• Directions
(1) List every place named in the interview about the Kanlungan memorial.
(2) Write the next part of the interview about the Kanlungan memorial, picking up after its last line.

• Source extract

LEILA FADEL, HOST:
Jollene Levid has lost friends and family to COVID-19. She and other volunteers have been keeping track of Filipino health care workers who've died from the disease worldwide. Their website is called Kanlungan, which means shelter or refuge. It's an online memorial with pictures and stories of those who've been lost. Jollene Levid joins us now from Los Angeles. Welcome to the program.
JOLLENE LEVID: Thank you for having me.
FADEL: So why don't you just start by telling me why you created this online memorial?
LEVID: So the first week of stay-at-home orders, I lost my aunt, who was a registered nurse. Her name is Rosary Castro-Olega (ph). And she passed away without being named, you know, for weeks. Two weeks later, I lost another aunt. They worked with my mother for 30 years in the ICU as registered nurses.
FADEL: So your mother is also a registered nurse.
LEVID: Yes. And as the days went on, we noticed that a lot of the health care workers - unless there were independent journalists covering their family's stories, we were unable to identify them. And so there were a group of us. We got together. And we started basically documenting everything we could find.
FADEL: You talked about how many people with Philippine ancestry were dying on the front lines as health care workers. Are they overrepresented in their medical industry?
LEVID: Absolutely. Here in California, 1 in 5 registered nurses is of Philippine ancestry.
FADEL: Wow.
LEVID: In New York - so now we're talking about two hotspots of the pandemic - 34.4% of all Filipinos are actually in the health care industry...
FADEL: Wow.
LEVID: ...In New York. So we're highly overrepresented in the health care industry because of historic exclusion except for health care professionals, for example, and educators that were allowed to migrate here.
FADEL: And that's why a lot of people choose this career path.
LEVID: That's correct. I know that in my family, there will be entire households that will save up tuition for one person to go through nursing school so that she can migrate abroad and support the rest of the entire family that's still back home in the Philippines.

Saved data entries:
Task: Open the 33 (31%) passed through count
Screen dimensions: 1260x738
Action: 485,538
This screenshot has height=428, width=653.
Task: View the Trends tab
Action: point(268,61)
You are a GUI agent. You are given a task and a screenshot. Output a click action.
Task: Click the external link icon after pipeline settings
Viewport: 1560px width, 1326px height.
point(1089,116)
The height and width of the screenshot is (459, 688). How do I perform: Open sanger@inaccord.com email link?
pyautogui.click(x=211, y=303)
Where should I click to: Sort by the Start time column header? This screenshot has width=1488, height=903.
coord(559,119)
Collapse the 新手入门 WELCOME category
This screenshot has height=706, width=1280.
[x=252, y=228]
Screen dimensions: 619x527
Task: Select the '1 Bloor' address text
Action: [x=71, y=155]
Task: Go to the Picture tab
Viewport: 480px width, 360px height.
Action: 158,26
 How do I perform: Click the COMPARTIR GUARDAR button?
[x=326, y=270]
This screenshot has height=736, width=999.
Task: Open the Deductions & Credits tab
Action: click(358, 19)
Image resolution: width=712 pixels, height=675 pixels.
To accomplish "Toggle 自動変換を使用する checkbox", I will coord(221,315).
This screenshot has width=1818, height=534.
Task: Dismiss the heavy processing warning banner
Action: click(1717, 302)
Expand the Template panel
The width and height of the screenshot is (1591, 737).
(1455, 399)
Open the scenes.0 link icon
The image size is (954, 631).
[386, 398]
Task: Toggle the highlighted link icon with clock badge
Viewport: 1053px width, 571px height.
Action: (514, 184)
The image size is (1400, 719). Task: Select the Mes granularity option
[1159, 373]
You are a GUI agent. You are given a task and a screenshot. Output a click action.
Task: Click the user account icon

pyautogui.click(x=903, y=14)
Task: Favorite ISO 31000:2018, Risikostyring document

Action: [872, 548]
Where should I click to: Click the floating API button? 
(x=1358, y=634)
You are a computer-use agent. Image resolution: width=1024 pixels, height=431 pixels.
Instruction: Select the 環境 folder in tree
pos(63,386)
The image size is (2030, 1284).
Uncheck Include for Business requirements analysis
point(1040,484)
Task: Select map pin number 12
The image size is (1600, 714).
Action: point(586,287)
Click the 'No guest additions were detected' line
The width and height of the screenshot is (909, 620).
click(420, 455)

• Answer list
(1) Los Angeles, California, New York, the Philippines

(2)
FADEL: A main feature of the digital memorial are the numbers that you've collected. Can you tell us about the data you found?
LEVID: The United States has more than double the deaths of Philippine health care workers than the Philippines itself.
FADEL: Wow. That's quite shocking.
LEVID: It is. It is. And the second-highest number of deaths of health care professionals of Philippine ancestry is actually the United Kingdom, again beating out the Philippines.
FADEL: Outside of this site, are there really hard, fast numbers of deaths of Filipino health care workers, Filipinos in general and how they're impacted by this disease?
LEVID: There is a loose network of Filipino and Filipino American journalists that are attempting to collect numbers of all Filipinos that have fallen to COVID in the U.S. And in our research, we found a similar effort in the United Kingdom. But the Philippine government itself is not collecting those numbers where Filipino migrants reside. So, for example, the consulate here in the United States - their number is missing, like, half of the names that we've been able to collect.
FADEL: Oh, wow. Who knows how many stories you still haven't heard?
LEVID: Every single day, we're still combing the news. We're still checking to see if more testimony have been submitted by loved ones.
FADEL: That was Jollene Levid, founder of the website Kanlungan, which tracks deaths of Filipino health care workers. Thank you so much for coming on the program.